I’m newbie with CUDA and hit some unexpected problem. My code does lots of iterations, bit shifts, xor operations, … and all cumulative. All happens with uint64_t variables, which are all initialized prior start. Only one thread is launched (for testing), hence no race conditions. I’m using constant memory. Hardware is RTX 2080 SUPER.
Now … same departing point, different results, but only after the first couple of loops.
Never (!) seem such a thing.
How is that possible?
763126208 3811226253 <<<
763126208 3778720397 <<<
How is that possible?
In order of decreasing likelihood, I’d say:
- bug(s) in code; may be design issues or coding issues.
- compiler code generation issue
- hardware issue
The likelihood of item (1) is typically in the 95+% range. Depending on what kind of GPU you have, items (2) and (3) may apply in reverse. Beware in particular of heavily (vendor-)overclocked GPUs; these may have been insufficiently qualified for proper operation when using compute apps .

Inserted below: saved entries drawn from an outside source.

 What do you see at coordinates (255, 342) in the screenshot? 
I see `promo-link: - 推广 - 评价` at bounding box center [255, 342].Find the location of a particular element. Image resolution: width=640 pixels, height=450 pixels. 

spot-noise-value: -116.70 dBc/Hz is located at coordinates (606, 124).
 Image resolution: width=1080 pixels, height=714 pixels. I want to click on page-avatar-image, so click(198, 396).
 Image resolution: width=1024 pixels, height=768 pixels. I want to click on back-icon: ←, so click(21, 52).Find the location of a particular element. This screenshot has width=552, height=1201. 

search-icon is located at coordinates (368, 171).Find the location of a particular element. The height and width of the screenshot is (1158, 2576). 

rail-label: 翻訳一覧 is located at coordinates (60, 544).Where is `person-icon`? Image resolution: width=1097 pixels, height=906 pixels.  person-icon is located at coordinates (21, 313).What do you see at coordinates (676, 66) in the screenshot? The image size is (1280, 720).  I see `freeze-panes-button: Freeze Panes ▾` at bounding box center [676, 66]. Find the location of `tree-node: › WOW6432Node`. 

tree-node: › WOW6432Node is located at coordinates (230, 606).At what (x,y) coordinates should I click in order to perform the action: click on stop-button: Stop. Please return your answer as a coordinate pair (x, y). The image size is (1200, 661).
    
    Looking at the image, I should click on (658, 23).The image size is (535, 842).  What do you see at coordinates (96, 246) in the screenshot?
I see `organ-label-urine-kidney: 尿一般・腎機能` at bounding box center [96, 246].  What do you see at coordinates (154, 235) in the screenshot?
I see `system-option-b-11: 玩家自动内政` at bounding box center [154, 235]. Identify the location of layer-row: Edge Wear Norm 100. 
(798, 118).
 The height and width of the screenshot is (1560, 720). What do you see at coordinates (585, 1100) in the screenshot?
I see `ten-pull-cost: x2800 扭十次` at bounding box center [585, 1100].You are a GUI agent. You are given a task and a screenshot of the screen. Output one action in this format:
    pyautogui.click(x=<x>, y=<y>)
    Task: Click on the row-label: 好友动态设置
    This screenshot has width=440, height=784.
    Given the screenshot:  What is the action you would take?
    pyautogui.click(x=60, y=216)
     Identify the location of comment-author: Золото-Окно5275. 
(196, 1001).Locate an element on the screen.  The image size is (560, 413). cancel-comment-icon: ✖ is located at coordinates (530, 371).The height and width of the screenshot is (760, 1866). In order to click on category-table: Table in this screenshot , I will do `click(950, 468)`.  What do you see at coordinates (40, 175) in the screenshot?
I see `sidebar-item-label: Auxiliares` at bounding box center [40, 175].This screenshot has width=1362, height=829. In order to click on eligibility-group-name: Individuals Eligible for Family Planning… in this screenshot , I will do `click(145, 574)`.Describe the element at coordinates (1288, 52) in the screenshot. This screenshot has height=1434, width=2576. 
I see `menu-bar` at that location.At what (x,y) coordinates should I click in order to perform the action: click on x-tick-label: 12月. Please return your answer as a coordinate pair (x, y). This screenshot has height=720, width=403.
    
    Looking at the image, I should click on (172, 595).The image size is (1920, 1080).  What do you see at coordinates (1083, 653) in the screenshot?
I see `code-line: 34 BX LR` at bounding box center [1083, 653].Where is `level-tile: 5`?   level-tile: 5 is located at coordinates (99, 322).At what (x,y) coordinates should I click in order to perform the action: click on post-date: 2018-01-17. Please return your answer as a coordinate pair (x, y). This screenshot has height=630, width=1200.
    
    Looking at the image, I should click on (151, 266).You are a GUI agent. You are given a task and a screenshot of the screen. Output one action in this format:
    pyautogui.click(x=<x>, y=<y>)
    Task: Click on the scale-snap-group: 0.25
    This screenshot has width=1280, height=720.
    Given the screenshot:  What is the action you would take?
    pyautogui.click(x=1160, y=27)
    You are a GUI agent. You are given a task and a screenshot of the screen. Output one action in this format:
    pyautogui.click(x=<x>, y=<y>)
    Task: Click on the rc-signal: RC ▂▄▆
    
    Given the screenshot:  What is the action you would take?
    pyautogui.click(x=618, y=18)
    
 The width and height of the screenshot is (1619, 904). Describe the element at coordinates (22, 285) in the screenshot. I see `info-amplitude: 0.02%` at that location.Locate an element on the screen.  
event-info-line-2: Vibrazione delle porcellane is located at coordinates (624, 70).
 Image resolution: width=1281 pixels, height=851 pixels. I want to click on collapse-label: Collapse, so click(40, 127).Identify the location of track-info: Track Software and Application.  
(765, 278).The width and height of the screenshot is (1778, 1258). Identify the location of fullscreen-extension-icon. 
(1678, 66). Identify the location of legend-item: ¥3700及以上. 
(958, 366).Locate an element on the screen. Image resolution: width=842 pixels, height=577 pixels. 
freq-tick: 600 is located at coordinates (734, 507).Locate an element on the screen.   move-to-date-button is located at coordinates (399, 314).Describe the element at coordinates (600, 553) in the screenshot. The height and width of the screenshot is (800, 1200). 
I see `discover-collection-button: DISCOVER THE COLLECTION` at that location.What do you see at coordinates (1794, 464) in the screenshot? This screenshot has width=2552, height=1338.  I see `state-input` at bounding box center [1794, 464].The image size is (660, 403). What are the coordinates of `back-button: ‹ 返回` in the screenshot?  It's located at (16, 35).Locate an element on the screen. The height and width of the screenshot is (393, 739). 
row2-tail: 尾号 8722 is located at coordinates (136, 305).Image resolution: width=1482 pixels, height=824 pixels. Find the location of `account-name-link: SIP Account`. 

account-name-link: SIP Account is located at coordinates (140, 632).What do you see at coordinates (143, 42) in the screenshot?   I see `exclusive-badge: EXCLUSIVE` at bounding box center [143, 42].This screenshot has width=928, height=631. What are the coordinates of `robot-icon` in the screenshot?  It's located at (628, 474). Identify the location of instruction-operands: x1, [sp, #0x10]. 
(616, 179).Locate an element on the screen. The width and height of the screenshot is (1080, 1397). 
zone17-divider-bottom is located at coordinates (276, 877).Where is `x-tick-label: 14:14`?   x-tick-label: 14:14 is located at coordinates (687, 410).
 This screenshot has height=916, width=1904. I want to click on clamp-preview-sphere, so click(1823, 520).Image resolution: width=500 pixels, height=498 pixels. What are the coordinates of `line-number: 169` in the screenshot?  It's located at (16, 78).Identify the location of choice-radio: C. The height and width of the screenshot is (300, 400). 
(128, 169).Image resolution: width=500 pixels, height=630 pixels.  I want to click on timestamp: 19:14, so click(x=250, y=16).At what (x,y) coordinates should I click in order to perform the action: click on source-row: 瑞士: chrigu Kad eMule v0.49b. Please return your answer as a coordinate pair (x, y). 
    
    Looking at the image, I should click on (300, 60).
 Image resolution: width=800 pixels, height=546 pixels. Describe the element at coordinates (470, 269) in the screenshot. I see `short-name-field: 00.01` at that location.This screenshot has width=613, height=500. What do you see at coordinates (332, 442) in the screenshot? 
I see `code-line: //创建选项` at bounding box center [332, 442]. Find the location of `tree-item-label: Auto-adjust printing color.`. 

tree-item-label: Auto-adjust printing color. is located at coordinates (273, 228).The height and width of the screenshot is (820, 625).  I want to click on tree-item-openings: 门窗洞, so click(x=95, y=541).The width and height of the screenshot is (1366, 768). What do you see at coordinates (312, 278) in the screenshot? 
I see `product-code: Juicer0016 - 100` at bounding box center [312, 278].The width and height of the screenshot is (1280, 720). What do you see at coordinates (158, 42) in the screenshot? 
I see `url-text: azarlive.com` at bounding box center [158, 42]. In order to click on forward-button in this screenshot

When you run the app under the control of
cuda-memcheck, does it report any issues for the failing runs?
Thanks for the answer.
cuda-memcheck helped quite a lot! I managed to to reduce the problem to the
printf function itself, which showed me the dump above. If I comment it out, no memory errors anymore! However I’d like to understand what happens here.
Basically, I’m using inside the kernel …
printf("%lu \n", data);
… which should be fully legal code.
On the host, this doesn’t produce any issues, why inside the kernel?
========= Address 0x00fffcf0 is out of bounds
commenting out the printf may allow the compiler to dispense with other code in your kernel as well, which means your assumptions about what is happening and where the problem lies, may be incorrect. commenting out code can be quite a confusing strategy for either performance or debug when using an aggressively optimizing compiler. Use the method described here:
with cuda-memcheck to get teh actual line of source code that is generating the out-of-bounds access.
Indeed, after reading your SO post, I discovered 2 more bugs, all related to bad indexing with subsequent illegal global memory reads.